I noticed the blue carpet fiber that sprung up like a solid sea around his pale still form, and saw how I would frame it all.

Except I wouldn’t, of course; that would have been ghoulish and wrong.

I’d taken pictures of Rosie after she’d died, kneeling on the same blue carpet and lowering the lens to be level with her little face that had always been grinning and mischievous in life but had frozen now, solidified.

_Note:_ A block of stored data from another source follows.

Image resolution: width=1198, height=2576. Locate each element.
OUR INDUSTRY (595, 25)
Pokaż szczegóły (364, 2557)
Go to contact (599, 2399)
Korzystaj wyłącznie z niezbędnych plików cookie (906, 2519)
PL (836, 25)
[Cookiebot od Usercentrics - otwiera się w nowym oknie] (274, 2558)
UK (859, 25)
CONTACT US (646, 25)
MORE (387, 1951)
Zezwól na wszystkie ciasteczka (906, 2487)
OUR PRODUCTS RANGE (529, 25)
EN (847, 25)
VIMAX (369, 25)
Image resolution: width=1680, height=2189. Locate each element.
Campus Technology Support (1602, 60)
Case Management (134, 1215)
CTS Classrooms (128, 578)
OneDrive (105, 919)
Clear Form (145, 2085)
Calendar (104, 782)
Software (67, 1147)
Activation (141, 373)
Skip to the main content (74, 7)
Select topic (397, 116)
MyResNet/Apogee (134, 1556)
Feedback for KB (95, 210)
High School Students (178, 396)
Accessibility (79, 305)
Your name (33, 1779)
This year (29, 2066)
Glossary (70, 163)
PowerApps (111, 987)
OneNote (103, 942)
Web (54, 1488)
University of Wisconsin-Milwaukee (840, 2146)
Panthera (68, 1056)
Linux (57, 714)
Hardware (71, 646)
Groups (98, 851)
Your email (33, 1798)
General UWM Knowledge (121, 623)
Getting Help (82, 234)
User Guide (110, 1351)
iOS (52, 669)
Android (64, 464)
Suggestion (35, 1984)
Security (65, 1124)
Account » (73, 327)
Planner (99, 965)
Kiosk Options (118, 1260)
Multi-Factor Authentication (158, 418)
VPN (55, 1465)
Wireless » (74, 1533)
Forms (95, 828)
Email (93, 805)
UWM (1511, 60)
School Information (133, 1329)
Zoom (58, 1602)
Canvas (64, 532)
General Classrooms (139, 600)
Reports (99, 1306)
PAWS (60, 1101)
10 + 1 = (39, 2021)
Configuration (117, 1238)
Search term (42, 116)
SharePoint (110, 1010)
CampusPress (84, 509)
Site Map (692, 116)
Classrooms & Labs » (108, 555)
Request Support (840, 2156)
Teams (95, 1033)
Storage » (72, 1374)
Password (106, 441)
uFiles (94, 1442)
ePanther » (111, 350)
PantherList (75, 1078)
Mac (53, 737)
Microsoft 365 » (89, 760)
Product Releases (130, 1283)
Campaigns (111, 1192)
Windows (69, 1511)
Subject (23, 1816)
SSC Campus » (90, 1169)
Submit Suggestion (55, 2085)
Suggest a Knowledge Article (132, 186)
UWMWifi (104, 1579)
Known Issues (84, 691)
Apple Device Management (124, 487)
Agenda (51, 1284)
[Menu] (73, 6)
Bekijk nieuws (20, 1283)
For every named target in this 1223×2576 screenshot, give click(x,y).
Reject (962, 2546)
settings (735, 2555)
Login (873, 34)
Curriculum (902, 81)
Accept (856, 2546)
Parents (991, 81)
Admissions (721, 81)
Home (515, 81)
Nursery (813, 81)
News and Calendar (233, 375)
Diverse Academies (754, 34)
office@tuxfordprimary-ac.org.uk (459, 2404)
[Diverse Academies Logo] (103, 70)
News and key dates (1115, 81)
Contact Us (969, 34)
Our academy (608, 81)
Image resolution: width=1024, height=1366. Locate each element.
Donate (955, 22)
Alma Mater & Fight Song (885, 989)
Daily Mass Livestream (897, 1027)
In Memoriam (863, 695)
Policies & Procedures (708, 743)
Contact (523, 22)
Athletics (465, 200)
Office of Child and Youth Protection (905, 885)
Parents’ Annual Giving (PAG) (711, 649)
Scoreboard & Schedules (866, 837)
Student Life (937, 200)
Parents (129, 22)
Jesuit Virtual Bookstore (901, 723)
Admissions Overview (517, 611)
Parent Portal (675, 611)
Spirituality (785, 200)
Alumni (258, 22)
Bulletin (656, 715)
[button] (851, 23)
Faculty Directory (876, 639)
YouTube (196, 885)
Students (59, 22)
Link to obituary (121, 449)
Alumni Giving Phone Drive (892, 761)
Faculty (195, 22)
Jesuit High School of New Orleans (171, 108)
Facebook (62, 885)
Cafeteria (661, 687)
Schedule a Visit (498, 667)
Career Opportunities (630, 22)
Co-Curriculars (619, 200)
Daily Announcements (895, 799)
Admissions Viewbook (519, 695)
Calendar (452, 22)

I took a few shots to preserve this last memory of her, but once I developed the film, I stored the prints in the locked filing cabinet drawer that holds my private documents, the ones that even Tom hasn’t seen.

Rosie’s death photos would rest in a file beside the brittle, yellowed article from my old hometown paper that reads “Local Girl Attacked by Afternoon Intruder.” I didn’t like putting Rosie next to such ugliness, but I couldn’t face her death any more than I could face the past, so I left her there.

My other reminders from that long-ago time can’t be locked in a drawer.

Moving my free hand under the table now, I find the scarring along my inner thighs: the bumps and ridges and bubbled skin that have been mine for years.

Just after we made love for the first time, I told Tom the scarring was from a kitchen accident—a terrible spill.

Even though I’m not sure he believed me, he acted as though he did, and has never brought it up since.

It’s remarkable, really—that in all these years he’s never mentioned it.

Not once. The most he does is run his hand over the spot now and then, saying nothing—but making me shiver and recoil.

He squeezes my hand again, bringing me back to the here and now.

To the dining room table and to the life we’ve built in this small brick house on our quiet, tree-lined street.

The past retreats—Rosie’s death, Tom’s sudden collapse, my ancient incident—but I sense it all hovering.

Waiting for something: a window, an opening.